(Element and text location data)
◆ ◆ ◆

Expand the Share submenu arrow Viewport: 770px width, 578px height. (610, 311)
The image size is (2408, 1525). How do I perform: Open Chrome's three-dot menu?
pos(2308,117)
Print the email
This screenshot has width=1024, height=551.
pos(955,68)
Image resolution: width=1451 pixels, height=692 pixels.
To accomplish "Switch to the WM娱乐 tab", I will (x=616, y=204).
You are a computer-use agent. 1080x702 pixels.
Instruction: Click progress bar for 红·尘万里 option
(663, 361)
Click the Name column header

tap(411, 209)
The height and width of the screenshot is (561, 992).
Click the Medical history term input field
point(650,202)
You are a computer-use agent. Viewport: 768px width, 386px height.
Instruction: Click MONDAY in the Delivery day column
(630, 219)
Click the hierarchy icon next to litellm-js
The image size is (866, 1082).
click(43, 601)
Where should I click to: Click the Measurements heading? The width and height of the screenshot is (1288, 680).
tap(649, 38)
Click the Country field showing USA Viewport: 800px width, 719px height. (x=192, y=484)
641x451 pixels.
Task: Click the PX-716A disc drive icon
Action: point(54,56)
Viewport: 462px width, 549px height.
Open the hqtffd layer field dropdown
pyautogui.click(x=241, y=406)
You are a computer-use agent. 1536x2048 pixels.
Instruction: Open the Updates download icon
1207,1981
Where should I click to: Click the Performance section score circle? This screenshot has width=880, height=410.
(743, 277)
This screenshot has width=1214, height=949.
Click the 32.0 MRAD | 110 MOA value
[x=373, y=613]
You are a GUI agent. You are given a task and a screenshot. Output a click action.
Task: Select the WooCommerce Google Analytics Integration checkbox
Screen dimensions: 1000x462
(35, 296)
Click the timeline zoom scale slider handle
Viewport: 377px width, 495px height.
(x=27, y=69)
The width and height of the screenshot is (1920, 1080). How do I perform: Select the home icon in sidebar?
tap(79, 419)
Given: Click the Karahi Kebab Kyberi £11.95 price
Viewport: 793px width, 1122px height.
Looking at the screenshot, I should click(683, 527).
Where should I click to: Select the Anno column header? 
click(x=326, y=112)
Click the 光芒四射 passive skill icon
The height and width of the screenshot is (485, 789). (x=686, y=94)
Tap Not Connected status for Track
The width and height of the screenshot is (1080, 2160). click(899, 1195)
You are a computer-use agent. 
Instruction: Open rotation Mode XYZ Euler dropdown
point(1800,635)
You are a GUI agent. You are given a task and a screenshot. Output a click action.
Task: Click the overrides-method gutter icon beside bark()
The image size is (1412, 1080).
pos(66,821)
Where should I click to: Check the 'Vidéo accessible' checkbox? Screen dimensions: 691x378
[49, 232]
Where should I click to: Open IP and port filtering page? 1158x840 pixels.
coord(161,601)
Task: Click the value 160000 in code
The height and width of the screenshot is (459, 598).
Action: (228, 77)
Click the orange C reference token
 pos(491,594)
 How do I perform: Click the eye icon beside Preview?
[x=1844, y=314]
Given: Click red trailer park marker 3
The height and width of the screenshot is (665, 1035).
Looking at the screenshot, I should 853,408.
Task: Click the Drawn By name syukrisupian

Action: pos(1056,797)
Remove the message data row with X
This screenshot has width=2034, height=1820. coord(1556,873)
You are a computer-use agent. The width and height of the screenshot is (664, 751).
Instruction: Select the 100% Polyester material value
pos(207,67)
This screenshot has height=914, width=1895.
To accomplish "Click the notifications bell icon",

◆ ◆ ◆

[WHAT TO WORK ON] Print all of the entries above verbatim, keeping every line as it appears.

[WRITTEN RESPONSE]
Expand the Share submenu arrow Viewport: 770px width, 578px height. (610, 311)
The image size is (2408, 1525). How do I perform: Open Chrome's three-dot menu?
pos(2308,117)
Print the email
This screenshot has width=1024, height=551.
pos(955,68)
Image resolution: width=1451 pixels, height=692 pixels.
To accomplish "Switch to the WM娱乐 tab", I will (x=616, y=204).
You are a computer-use agent. 1080x702 pixels.
Instruction: Click progress bar for 红·尘万里 option
(663, 361)
Click the Name column header

tap(411, 209)
The height and width of the screenshot is (561, 992).
Click the Medical history term input field
point(650,202)
You are a computer-use agent. Viewport: 768px width, 386px height.
Instruction: Click MONDAY in the Delivery day column
(630, 219)
Click the hierarchy icon next to litellm-js
The image size is (866, 1082).
click(43, 601)
Where should I click to: Click the Measurements heading? The width and height of the screenshot is (1288, 680).
tap(649, 38)
Click the Country field showing USA Viewport: 800px width, 719px height. (x=192, y=484)
641x451 pixels.
Task: Click the PX-716A disc drive icon
Action: point(54,56)
Viewport: 462px width, 549px height.
Open the hqtffd layer field dropdown
pyautogui.click(x=241, y=406)
You are a computer-use agent. 1536x2048 pixels.
Instruction: Open the Updates download icon
1207,1981
Where should I click to: Click the Performance section score circle? This screenshot has width=880, height=410.
(743, 277)
This screenshot has width=1214, height=949.
Click the 32.0 MRAD | 110 MOA value
[x=373, y=613]
You are a GUI agent. You are given a task and a screenshot. Output a click action.
Task: Select the WooCommerce Google Analytics Integration checkbox
Screen dimensions: 1000x462
(35, 296)
Click the timeline zoom scale slider handle
Viewport: 377px width, 495px height.
(x=27, y=69)
The width and height of the screenshot is (1920, 1080). How do I perform: Select the home icon in sidebar?
tap(79, 419)
Given: Click the Karahi Kebab Kyberi £11.95 price
Viewport: 793px width, 1122px height.
Looking at the screenshot, I should click(683, 527).
Where should I click to: Select the Anno column header? 
click(x=326, y=112)
Click the 光芒四射 passive skill icon
The height and width of the screenshot is (485, 789). (x=686, y=94)
Tap Not Connected status for Track
The width and height of the screenshot is (1080, 2160). click(899, 1195)
You are a computer-use agent. 
Instruction: Open rotation Mode XYZ Euler dropdown
point(1800,635)
You are a GUI agent. You are given a task and a screenshot. Output a click action.
Task: Click the overrides-method gutter icon beside bark()
The image size is (1412, 1080).
pos(66,821)
Where should I click to: Check the 'Vidéo accessible' checkbox? Screen dimensions: 691x378
[49, 232]
Where should I click to: Open IP and port filtering page? 1158x840 pixels.
coord(161,601)
Task: Click the value 160000 in code
The height and width of the screenshot is (459, 598).
Action: (228, 77)
Click the orange C reference token
 pos(491,594)
 How do I perform: Click the eye icon beside Preview?
[x=1844, y=314]
Given: Click red trailer park marker 3
The height and width of the screenshot is (665, 1035).
Looking at the screenshot, I should 853,408.
Task: Click the Drawn By name syukrisupian

Action: pos(1056,797)
Remove the message data row with X
This screenshot has width=2034, height=1820. coord(1556,873)
You are a computer-use agent. The width and height of the screenshot is (664, 751).
Instruction: Select the 100% Polyester material value
pos(207,67)
This screenshot has height=914, width=1895.
To accomplish "Click the notifications bell icon",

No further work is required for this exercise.